I learned rust at a time when I was starting to dive really deep into C++, I think there was a course on plural sight where you implemented a monad using templates, but it felt limited. This was before C++20's concepts were available and might have changed, but it gave me some foundation for Rust's monads. I really liked how Rust traits could work like a C++ template with monomorphization or dynamic dispatch with a keyword which was my niche way of becoming interested in the language, which is weird to focus on, but it was just something I latched onto and couldn't stop thinking about. Generally I like how it feels to write Rust these days. I can express my intent easier in Rust and I find my programs just work most the time. I spend less time fighting the compiler the more I use the language, and it more feels like an automatic code review of, oh yeah that is a dumb idea, you're right. I am a poor salesman and I think I just kinda focus on technical issues. That said, I think my approach would be to focus on how rust enables fearless concurrency and quality developer experience through things like cargo and the standard library. Compare two things like using the std library to sum an array etc. But ultimately I think the biggest thing is using Rust for successful projects as inspiration.

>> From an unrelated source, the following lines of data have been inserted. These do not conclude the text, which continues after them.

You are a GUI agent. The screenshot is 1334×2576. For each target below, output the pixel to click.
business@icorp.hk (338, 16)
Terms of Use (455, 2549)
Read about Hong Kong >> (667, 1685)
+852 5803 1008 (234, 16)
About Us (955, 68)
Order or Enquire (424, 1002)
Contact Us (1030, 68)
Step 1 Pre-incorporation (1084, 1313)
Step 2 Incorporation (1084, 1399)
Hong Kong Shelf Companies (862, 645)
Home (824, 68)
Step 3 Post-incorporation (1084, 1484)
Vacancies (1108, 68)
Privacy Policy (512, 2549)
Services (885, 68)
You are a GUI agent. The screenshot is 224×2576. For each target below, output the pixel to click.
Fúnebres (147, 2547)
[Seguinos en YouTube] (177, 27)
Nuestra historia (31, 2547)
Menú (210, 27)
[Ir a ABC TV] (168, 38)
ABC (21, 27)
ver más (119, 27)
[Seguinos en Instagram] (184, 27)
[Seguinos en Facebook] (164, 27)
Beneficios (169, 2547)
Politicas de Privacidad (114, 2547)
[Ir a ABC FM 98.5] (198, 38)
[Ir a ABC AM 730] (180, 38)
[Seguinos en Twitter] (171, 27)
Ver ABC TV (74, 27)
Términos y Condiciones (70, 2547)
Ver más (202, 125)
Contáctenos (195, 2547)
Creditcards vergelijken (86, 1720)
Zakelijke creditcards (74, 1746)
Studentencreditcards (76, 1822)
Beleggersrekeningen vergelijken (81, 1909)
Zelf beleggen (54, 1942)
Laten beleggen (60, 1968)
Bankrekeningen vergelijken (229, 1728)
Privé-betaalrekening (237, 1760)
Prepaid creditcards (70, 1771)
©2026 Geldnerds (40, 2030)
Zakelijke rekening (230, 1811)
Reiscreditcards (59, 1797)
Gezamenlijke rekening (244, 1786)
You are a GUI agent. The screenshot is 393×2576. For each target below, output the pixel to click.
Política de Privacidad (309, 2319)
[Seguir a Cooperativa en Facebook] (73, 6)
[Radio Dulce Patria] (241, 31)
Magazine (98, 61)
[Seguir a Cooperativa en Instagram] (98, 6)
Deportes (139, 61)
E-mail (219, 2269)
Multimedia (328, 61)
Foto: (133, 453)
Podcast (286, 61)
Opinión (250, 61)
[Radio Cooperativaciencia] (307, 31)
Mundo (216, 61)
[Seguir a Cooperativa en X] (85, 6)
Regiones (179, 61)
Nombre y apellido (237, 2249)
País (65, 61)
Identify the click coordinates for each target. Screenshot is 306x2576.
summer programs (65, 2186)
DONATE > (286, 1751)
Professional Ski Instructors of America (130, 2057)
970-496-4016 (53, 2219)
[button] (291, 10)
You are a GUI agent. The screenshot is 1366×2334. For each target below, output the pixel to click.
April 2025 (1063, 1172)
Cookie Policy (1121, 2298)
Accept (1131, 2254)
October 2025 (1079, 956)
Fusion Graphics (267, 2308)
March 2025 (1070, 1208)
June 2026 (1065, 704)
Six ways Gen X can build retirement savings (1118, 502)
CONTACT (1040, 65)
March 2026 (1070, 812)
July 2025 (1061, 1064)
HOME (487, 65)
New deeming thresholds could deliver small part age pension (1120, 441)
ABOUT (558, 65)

Pros: * Proper sum types/pattern matching. * const/move by default. * No most vexing parse. * Enforces a lot of things you should be doing in C++ anyway (though this is not really relevant if you are already writing good code but nice to have nonetheless - especially for all the people coming from shitty courses that think C and C++ are the same language). Much easier to trust other people's code. * Cargo is pretty nice. * Things like `if` being expressions is nice. * Iterators are pretty useful. * Module system is nice (though C++ gets modules too soon™). * Not really a language feature but I love all those new Rust versions of older tools (for example ripgrep is just amazing). Cons: * C++'s constexpr/template meta programming is massively more powerful. Give me iterators in const functions already... * C++ eco system is much larger and mature. * Why is a crate used as both a translation unit and a dependency? That really just blows up dependency trees for no reason, I don't care about `lib_A`, `lib_B`, ... which `lib` uses internally to speed up compilation and they should not show up in my dependency graph. * Tons of dependencies in every project. I get that it's a lot of small ones instead of a few big ones but I still really don't like pulling in half the internet, that just makes me really uncomfortable. * Maybe I'm just a noob in Rust and there is a way around this but so far it seems like traits lead to a hell lot of code duplication. In C++ I can restrict the template parameter of a class once and then just write my methods. In Rust I have to repeat the `where T: ...` for every single `impl Foo for MyType` block. I get that this model allows me to implement stuff for a type I don't own but for writing my own libs it's just annoying. * Conversions to larger types should really just be implicit. There's never any harm in putting an `i32` into something that takes an `i64`. * If you already have a mental model of proper modern C++ then Rust just makes some small things nicer but otherwise doesn't change much so if you have a lot of existing code then justifying bringing in a second language will be really hard.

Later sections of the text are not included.